DETALLES DEL EJERCICIO → Prosigue el texto sobre la covid-19 en Puerto Rico a partir de su última oración.

Las cifras oficiales del gobierno puertorriqueño indican que, al momento en que escribo, han identificado 3,260 casos del Sars-CoV-2 en Puerto Rico y que 129 personas han muerto aquí por la covid-19. Para un país con alrededor de 3,2 millones de residentes, estas cifras parecen relativamente leves en comparación con la mayoría de los estados y ciudades estadounidenses. El problema es que nuestro gobierno no ha sabido recopilar los datos de la epidemia.
Primero, tuvo que admitir que, en sus totales de casos positivos, sumaba todas las pruebas que obtuvieran ese resultado, sin importar que más de una correspondiera al mismo paciente. Es decir, si yo me realizaba una prueba diagnóstica que confirmara que era portadora del virus y, dos semanas después, la repetía para saber si ya podía salir del aislamiento estricto, pero aún daba positivo, el gobierno de Puerto Rico sumaba esos dos resultados a su total de casos en el país.
Aun cuando el Departamento de Salud de Puerto Rico aseguró que depuró los números tras reconocer ese error, ofrece estadísticas que no sirven demasiado para entender la curva de contagio, pues, como han hecho otros estados y el Centro para el Control de Enfermedades de Estados Unidos, suma los resultados positivos de las pruebas diagnósticas y las de anticuerpos, que no miden lo mismo.
Es, con ese cuadro de incertidumbre y ceguera estadística, que los boricuas que habíamos podido guardar distancia refugiados en nuestra casa nos preparamos para salir del encierro. Algunos, de manera voluntaria, y otros, obligados por un trabajo presencial que reanuda esta semana o porque no tienen más remedio que buscarse el sustento en la calle.
Yo, que deseaba un chapuzón en el mar como nunca en mi vida, decidí que me asomaría a la playa, pero sabiendo que, si había una aglomeración, tendría que regresar.
Como parte de los cambios, Vázquez informó que, aunque aún no se permite tirarse en la arena a pasar el día en la playa, las personas podían visitarlas para nadar o ejercitarse, pero nada de neveritas ni reuniones de amigos.
Nada más conocerse esta decisión, las redes sociales boricuas explotaron en una especie de diatriba anticipada. No faltaron los augurios de que, durante todo el fin de semana, nuestras playas estarían abarrotadas de bañistas, que llegarían cargados con calderos de arroz con pollo (un almuerzo delicioso y pesado para sobrevivir un día de playa, al que muchos se refieren de manera prejuiciada para estigmatizar las tradiciones playeras de las familias pobres en Puerto Rico). Anticipaban playas sucias con latas de cerveza y mascarillas tiradas por todas partes.

MATERIAL PROPORCIONADO →
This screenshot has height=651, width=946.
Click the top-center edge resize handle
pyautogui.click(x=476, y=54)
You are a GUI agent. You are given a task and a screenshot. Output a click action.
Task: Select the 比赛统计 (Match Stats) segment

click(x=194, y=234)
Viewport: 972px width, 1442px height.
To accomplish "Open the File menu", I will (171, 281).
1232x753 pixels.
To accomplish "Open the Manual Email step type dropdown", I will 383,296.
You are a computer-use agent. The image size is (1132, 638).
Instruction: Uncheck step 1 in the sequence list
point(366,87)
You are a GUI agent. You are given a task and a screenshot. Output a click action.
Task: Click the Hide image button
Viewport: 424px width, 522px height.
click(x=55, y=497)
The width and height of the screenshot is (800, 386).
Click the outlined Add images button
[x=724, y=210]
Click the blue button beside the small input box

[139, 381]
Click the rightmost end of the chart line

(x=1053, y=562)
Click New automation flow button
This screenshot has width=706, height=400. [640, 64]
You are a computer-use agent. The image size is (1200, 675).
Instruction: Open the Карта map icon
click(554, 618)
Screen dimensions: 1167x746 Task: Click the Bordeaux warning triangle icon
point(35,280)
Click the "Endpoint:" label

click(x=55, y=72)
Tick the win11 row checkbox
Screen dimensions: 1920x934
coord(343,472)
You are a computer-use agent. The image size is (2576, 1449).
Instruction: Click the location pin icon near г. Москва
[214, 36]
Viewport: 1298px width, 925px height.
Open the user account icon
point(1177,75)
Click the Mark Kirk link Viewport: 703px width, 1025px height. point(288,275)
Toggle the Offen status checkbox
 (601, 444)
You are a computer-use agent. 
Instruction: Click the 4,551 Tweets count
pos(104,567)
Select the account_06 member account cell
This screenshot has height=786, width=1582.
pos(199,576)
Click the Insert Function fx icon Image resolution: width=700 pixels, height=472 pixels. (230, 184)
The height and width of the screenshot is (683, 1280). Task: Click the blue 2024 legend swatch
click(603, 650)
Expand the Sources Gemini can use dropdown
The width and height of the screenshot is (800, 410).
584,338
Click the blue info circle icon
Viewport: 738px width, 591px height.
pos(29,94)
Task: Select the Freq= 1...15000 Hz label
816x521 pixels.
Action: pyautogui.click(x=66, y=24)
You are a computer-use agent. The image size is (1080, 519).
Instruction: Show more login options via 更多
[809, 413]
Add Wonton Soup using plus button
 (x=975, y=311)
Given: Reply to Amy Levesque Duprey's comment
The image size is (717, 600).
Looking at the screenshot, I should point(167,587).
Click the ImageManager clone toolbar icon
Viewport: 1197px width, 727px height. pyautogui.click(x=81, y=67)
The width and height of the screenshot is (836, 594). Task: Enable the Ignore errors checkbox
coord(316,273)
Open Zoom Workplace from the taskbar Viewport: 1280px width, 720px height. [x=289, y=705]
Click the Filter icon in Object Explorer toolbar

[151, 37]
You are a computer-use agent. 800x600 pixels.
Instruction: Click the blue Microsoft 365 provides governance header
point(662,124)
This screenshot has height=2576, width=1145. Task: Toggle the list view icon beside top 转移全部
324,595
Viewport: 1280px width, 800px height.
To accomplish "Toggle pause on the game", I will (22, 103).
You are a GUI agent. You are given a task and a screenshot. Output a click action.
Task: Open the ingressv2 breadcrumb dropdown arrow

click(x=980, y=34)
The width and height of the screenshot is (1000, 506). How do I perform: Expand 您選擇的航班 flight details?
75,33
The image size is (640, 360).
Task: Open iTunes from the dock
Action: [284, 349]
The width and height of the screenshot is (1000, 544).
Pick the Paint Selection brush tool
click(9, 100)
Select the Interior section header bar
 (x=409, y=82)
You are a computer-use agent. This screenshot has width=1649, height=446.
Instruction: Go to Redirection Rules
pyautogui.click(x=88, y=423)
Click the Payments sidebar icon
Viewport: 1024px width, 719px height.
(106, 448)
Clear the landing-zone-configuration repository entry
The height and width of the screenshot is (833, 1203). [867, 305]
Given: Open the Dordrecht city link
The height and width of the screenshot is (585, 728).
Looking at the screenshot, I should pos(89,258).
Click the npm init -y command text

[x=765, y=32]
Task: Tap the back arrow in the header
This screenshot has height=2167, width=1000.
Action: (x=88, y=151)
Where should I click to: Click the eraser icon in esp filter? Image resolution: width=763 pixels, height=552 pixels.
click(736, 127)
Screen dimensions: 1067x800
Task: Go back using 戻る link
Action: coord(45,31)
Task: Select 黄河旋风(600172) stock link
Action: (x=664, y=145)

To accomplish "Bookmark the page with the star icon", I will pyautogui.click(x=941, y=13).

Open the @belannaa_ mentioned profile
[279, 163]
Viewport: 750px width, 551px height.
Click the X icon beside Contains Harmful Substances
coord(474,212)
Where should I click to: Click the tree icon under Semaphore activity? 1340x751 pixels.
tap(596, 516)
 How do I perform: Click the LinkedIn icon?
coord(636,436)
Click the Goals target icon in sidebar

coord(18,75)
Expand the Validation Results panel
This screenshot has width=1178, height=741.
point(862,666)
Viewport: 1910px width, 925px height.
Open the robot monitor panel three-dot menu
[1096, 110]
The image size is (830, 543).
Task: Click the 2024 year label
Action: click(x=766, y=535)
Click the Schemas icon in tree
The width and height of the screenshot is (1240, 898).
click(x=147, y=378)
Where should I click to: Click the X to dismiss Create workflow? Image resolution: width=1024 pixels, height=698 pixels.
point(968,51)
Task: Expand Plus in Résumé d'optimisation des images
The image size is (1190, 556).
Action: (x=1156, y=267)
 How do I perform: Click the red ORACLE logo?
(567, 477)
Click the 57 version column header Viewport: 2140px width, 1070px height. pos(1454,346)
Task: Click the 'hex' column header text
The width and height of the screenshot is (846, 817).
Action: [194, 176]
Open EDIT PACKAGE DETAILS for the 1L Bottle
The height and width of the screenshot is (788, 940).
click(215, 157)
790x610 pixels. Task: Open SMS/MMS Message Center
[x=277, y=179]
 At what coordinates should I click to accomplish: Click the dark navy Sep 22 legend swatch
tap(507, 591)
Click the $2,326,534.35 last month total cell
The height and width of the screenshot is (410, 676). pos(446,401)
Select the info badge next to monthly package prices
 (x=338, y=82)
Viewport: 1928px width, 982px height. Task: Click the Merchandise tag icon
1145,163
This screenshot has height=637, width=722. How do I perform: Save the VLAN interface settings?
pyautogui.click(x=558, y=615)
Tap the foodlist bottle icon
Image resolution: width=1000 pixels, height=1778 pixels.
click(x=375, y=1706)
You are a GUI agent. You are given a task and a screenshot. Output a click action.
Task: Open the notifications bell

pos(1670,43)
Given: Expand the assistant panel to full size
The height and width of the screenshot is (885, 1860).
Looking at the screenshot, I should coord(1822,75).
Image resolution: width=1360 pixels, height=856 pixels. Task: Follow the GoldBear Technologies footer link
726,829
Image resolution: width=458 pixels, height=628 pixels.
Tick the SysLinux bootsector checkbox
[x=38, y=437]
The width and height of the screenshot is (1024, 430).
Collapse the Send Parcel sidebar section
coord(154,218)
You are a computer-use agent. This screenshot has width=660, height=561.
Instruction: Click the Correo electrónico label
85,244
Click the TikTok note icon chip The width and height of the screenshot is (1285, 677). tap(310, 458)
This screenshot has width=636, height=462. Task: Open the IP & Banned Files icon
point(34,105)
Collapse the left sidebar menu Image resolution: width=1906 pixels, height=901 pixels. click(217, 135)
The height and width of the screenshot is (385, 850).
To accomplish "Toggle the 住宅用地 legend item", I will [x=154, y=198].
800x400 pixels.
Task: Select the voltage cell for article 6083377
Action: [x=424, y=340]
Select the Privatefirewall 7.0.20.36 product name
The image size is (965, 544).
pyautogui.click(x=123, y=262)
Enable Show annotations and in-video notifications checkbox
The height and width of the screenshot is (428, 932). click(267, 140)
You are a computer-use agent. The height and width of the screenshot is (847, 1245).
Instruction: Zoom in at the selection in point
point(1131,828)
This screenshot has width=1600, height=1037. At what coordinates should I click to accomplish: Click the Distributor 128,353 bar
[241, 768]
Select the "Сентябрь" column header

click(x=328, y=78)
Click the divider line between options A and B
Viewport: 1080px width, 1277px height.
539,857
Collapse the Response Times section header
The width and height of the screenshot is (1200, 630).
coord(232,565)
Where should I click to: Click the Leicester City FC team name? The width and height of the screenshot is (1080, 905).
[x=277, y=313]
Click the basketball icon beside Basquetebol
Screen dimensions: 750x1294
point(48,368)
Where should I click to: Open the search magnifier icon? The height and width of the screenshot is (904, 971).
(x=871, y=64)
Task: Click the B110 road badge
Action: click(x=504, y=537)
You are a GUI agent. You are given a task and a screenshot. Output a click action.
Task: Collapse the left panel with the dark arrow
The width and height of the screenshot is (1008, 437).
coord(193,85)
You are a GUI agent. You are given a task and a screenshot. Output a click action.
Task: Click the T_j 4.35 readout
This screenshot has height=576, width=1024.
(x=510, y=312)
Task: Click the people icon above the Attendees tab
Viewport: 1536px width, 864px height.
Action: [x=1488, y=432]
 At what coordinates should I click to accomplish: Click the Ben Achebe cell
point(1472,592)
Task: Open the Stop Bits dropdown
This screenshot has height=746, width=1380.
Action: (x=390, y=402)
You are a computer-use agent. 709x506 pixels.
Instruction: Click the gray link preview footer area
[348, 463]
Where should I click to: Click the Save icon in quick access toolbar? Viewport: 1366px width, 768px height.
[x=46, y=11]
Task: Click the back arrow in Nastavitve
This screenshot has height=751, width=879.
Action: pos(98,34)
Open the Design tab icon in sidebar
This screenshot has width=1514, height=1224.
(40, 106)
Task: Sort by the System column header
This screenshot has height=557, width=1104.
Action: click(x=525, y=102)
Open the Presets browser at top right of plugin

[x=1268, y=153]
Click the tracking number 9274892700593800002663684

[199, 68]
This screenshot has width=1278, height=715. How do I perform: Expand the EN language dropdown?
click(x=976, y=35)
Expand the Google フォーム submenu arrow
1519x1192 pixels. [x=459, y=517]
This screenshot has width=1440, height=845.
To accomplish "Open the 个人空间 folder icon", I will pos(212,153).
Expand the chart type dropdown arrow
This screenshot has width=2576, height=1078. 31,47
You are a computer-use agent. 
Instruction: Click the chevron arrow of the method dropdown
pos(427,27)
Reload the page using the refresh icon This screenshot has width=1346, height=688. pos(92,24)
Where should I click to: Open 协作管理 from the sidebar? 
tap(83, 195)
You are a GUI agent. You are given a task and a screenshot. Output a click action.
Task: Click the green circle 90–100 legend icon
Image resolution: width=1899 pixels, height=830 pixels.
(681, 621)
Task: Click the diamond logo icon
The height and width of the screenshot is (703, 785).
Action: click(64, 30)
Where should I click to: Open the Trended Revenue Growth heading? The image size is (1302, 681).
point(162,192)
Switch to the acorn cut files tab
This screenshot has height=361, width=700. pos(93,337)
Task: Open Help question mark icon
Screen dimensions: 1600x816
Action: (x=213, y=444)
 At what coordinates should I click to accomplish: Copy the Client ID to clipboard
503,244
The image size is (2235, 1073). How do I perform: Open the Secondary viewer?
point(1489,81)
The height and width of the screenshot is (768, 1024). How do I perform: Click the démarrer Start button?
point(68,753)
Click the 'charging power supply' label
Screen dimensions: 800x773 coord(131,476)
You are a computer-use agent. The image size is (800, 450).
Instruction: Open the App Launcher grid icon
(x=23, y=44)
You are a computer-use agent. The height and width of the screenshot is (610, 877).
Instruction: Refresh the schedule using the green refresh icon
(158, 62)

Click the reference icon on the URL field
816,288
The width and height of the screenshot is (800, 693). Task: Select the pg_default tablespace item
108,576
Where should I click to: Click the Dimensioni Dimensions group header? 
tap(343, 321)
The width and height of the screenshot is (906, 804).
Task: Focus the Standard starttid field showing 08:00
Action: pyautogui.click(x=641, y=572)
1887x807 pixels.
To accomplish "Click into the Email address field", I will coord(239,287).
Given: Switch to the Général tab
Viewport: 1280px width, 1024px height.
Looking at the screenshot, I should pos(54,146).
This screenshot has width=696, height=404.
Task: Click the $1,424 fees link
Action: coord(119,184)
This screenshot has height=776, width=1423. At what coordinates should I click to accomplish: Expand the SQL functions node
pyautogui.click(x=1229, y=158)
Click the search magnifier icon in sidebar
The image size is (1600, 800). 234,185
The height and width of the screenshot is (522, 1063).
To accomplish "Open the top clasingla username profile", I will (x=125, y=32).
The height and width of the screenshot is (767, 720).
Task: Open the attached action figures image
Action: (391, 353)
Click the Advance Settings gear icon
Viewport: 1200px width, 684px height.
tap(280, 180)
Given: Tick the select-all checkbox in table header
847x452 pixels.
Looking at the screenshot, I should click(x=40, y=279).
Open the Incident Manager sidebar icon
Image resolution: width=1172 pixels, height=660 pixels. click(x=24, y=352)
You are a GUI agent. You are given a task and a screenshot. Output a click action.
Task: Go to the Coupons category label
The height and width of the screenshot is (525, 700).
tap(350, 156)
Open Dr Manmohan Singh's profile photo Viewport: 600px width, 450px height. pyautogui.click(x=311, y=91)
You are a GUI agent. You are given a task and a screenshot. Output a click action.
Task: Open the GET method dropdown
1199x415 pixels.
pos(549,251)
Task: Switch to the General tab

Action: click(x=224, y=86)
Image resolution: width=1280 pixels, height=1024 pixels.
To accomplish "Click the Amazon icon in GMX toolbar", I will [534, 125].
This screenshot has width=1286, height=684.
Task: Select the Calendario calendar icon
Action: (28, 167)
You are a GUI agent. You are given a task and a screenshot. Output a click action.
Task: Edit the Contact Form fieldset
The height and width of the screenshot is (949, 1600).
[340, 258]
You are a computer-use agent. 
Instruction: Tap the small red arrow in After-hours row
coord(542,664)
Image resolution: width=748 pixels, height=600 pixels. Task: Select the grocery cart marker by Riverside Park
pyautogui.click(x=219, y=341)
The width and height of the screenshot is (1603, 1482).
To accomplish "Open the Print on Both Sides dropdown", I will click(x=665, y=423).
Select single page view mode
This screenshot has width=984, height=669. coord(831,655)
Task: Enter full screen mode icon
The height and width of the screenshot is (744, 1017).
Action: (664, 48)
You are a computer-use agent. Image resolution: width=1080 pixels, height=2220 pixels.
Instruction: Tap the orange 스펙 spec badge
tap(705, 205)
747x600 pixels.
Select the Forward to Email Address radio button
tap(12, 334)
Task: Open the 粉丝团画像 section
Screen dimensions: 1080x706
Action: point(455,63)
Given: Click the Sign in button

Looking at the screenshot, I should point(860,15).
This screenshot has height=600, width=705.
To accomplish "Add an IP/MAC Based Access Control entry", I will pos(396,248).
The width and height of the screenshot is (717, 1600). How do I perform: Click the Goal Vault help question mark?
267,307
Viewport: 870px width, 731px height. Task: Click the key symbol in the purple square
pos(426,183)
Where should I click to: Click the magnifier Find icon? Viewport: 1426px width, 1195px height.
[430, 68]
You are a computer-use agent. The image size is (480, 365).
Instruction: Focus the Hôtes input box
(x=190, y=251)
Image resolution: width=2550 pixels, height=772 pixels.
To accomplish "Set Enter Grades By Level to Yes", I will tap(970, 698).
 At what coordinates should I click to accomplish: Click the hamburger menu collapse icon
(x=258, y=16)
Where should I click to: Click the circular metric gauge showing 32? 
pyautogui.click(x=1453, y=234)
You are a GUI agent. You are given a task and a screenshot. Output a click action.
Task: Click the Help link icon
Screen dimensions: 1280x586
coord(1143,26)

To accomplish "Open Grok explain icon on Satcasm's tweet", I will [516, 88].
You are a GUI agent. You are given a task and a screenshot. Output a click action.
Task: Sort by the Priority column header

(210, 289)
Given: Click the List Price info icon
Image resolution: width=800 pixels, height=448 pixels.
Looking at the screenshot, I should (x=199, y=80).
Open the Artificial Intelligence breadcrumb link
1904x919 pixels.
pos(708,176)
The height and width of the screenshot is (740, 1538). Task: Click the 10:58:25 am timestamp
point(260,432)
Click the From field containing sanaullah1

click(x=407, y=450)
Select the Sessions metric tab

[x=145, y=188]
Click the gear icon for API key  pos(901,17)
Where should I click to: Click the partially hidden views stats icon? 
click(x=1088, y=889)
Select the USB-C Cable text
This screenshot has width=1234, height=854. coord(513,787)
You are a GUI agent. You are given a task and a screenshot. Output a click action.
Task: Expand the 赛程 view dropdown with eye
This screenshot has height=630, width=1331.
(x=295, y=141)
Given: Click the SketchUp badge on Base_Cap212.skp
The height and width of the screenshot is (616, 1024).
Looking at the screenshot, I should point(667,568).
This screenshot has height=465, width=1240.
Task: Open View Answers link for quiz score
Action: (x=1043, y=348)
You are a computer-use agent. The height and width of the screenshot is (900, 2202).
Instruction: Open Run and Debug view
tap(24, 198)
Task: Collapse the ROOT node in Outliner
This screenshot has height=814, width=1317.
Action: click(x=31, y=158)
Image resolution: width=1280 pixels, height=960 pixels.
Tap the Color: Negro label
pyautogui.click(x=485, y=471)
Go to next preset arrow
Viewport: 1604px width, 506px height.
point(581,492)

RESPUESTA →
El que busca, encuentra, decimos en mi tierra, y los agoreros del covid-shaming pronto cazaron las pruebas digitales que buscaban: fotos de playas, quién sabe dónde, atestadas de gente y sin el distanciamiento recomendado; la imagen de una fila kilométrica de carros en un camino playero muy popular en Puerto Rico (y donde no se veía ni a una sola persona).
Yo, que deseaba un chapuzón en el mar como nunca en mi vida, decidí que me asomaría a la playa, pero sabiendo que, si había una aglomeración, tendría que regresar. Con esa posibilidad en el bolsillo, emprendí camino bajo un sol que me quemó como si, por causa del encierro, no hubiera reconocido mi piel caribeña.
Decidí entrar a la playa por la parte menos accesible, anticipando que la gente, como es habitual, se habría arremolinado cerca de la entrada principal. Después de bordear las ruinas de un complejo deportivo que bloquea el litoral, trepé por una colina, que, además de colina, es rompeolas. Es el punto perfecto desde el que divisar el extenso balneario, pues ofrece una vista sin obstáculos hacia la playa, el peñón en medio del mar donde ondea una bandera puertorriqueña y, al final del horizonte, el Castillo de San Felipe del Morro. Y allí, entre El Morro, la bandera y la arena, lo que encontré, a pesar de los augurios de muchedumbres, fueron ocho solitarios bañistas que, con decenas de pies de distancia entre sí, disfrutaban como haría yo de los primeros chapuzones pandémicos.